Laut Einschätzung der Bank of Japan und von Prognoseinstituten, wie dem NLI Research Institute, wird sich das Bruttoinlandsprodukt daher mittelfristig nur mäßig erholen. Die Zentralbank beschrieb Mitte Januar 2021 die Situation der japanischen Wirtschaft als weiterhin „severe“ und erwartet, dass das Tempo der Erholung im Jahr 2021 nur moderat anzieht.
Aufgrund der im Januar 2021 erlassenen, vorerst auf rund einen Monat angesetzten Notstandsmaßnahmen in elf Präfekturen Japans gehen verschiedene Forschungsinstitute davon aus, dass das Bruttoinlandsprodukt in den ersten drei Monaten 2021 um real mehr als 1 Prozent schrumpft. Seit Dezember 2020 ist insbesondere der private Konsum - und dabei vor allem der Bereich Dienstleistungen - deutlich eingebrochen. Das ergaben Auswertungen von Kreditkartenzahlungen in Japan von Nowcast und JCB.
Der private Verbrauch in Japan macht im langjährigen Durchschnitt nach Angaben des Datenanalysts CEIC Data 54,5 Prozent des nominalen Bruttoinlandsprodukts aus. Daher schlägt sich ein Konsumrückgang hier schnell nieder. Laut Einschätzung von zehn Wirtschaftsanalysten wird der zweite Soft-Lockdown Anfang 2021 einen Konsumausfall von 530 Milliarden Yen bis 2.500 Milliarden Yen (circa 5 Milliarden bis 24,3 Milliarden US-Dollar) nach sich ziehen, berichtet die "Nikkei Keizai Shimbun" am 7. Januar 2021.
Darüber hinaus führen eine steigende Arbeitslosenrate und erwartete Lohneinbußen (weniger Überstunden und geringere Bonuszahlungen) zu einer sinkenden Konsumneigung.
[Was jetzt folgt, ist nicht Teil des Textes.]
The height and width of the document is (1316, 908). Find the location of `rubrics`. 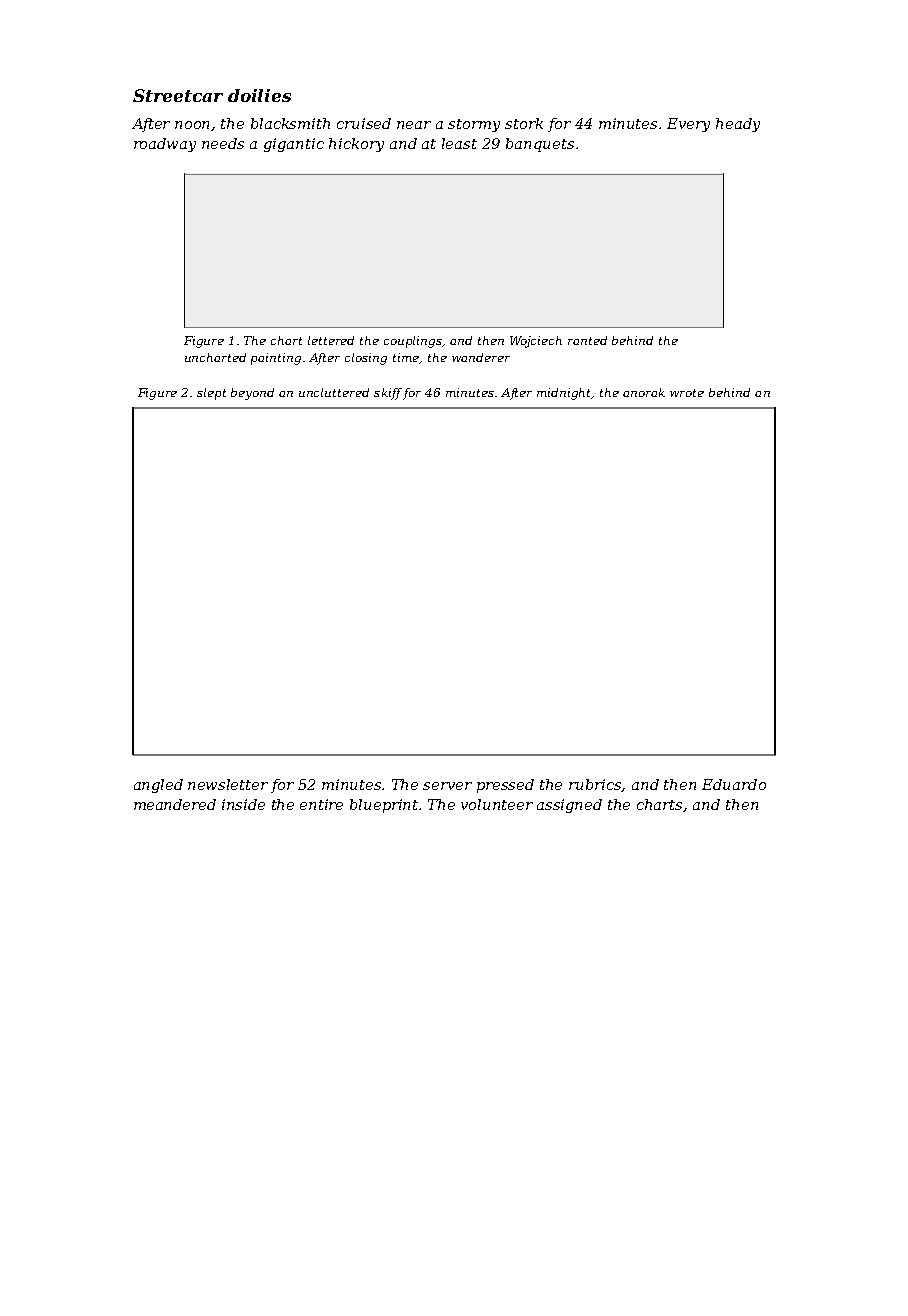

rubrics is located at coordinates (595, 785).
Das Verbrauchervertrauen fiel laut Statistik des Economic and Social Research Institute saisonbereinigt im April 2020 mit 21,3 Zählerpunkten auf den tiefsten Stand seit Jahrzehnten, tiefer noch als während der Finanzkrise 2009. Es hat sich bis November 2020 auf 33,8 Zähler erholt, bleibt jedoch noch weit vom Vorkrisenniveau entfernt.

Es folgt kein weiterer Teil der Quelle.